> TASK DETAILS: Restate every entry verbatim; drop the pictures.

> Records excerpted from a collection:

==========

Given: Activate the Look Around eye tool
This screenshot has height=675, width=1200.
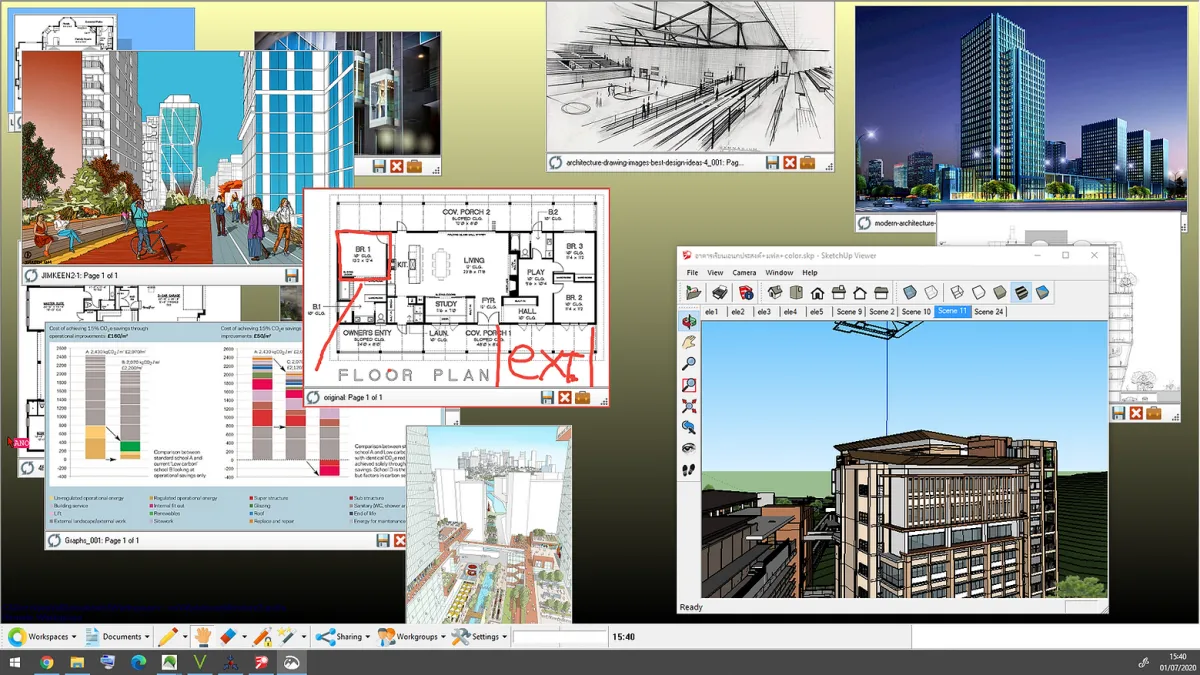Looking at the screenshot, I should click(x=689, y=448).
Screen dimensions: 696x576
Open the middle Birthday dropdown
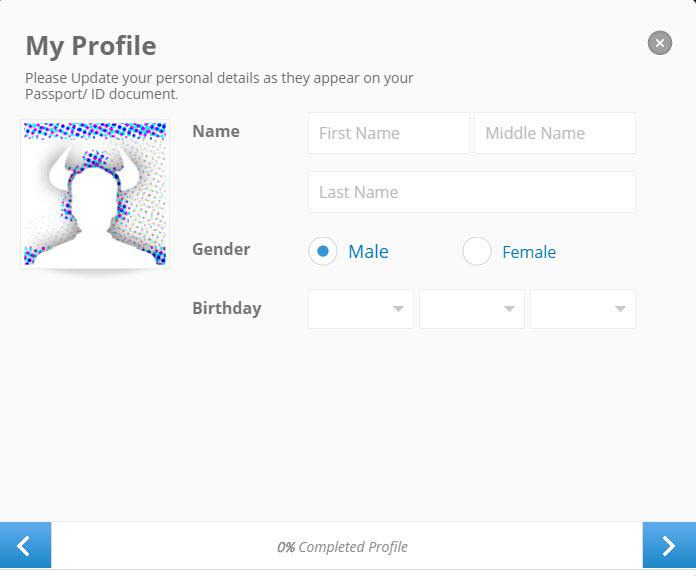[x=472, y=309]
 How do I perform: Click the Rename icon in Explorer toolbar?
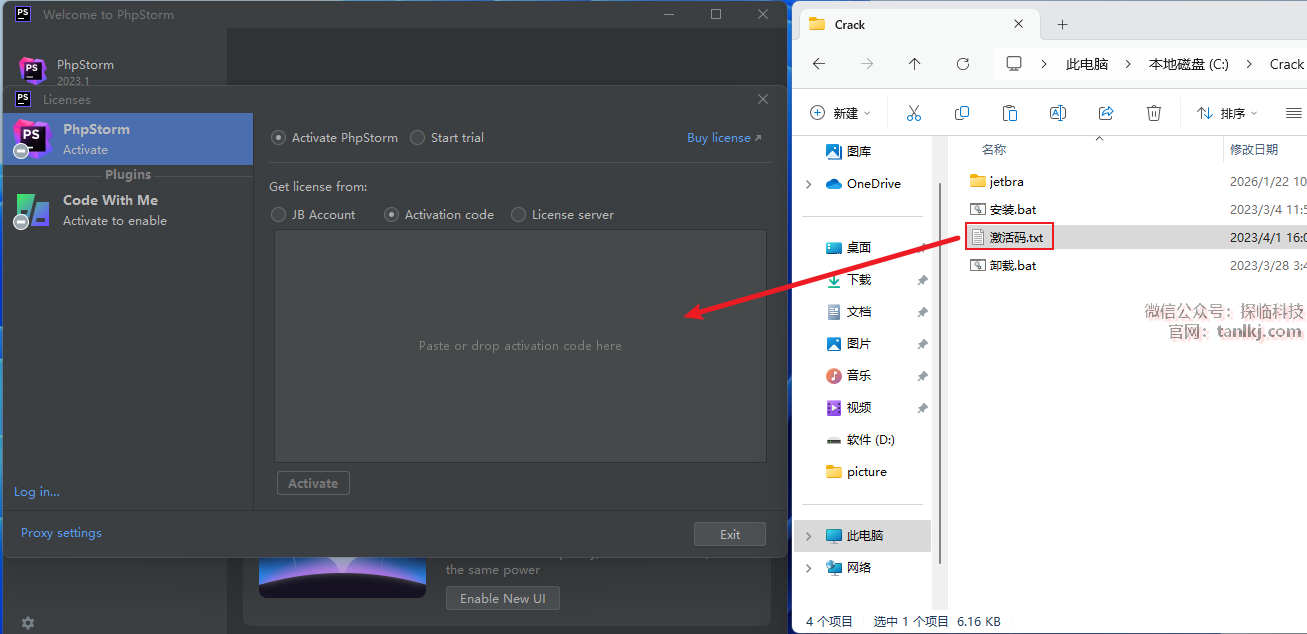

==========

> THE COMPLETED TASK:
Given: Activate the Look Around eye tool
This screenshot has height=675, width=1200.
Looking at the screenshot, I should click(x=689, y=448).
Screen dimensions: 696x576
Open the middle Birthday dropdown
[x=472, y=309]
 How do I perform: Click the Rename icon in Explorer toolbar?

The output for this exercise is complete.